** Start of Given records **

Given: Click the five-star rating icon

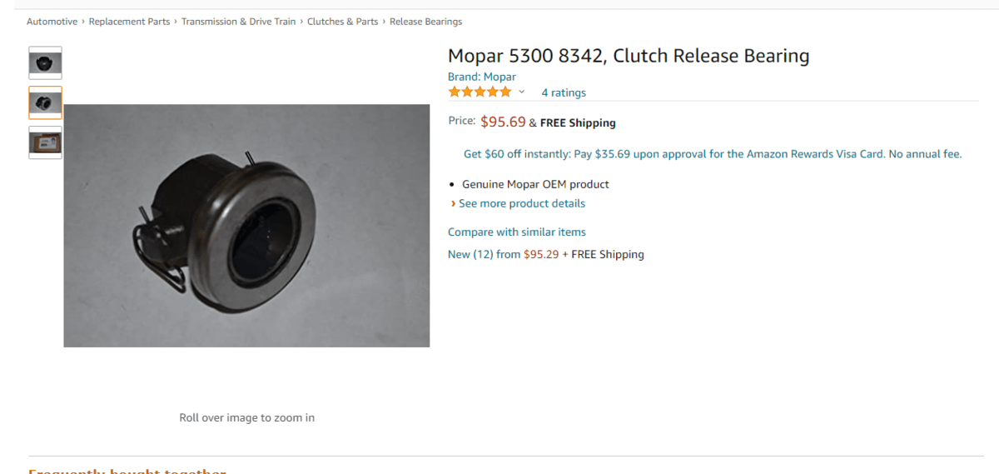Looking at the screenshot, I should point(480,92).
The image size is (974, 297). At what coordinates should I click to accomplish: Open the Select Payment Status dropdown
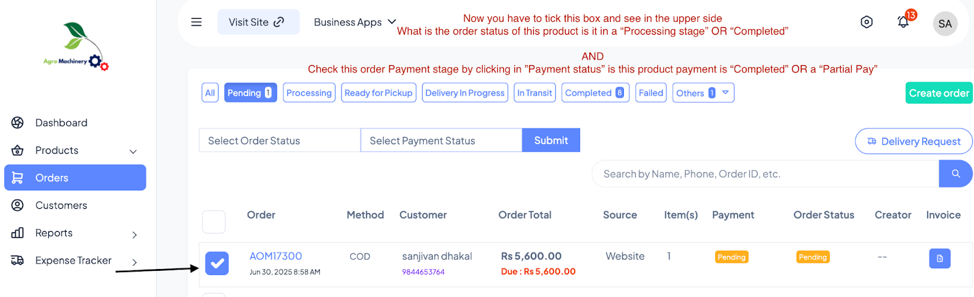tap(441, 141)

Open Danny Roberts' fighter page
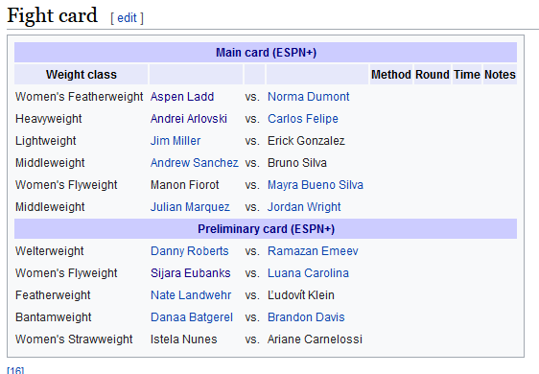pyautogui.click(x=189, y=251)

** End of Given records **
** Start of Given records **

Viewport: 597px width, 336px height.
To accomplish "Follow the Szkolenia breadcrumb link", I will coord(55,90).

** End of Given records **

Transcribe the part of the records that opens with the line containing "The image size" and closes with the line containing "pyautogui.click(x=189, y=251)", both of those lines included. Leave the pictures out of your answer.

The image size is (974, 297). At what coordinates should I click to accomplish: Open the Select Payment Status dropdown
tap(441, 141)

Open Danny Roberts' fighter page
pyautogui.click(x=189, y=251)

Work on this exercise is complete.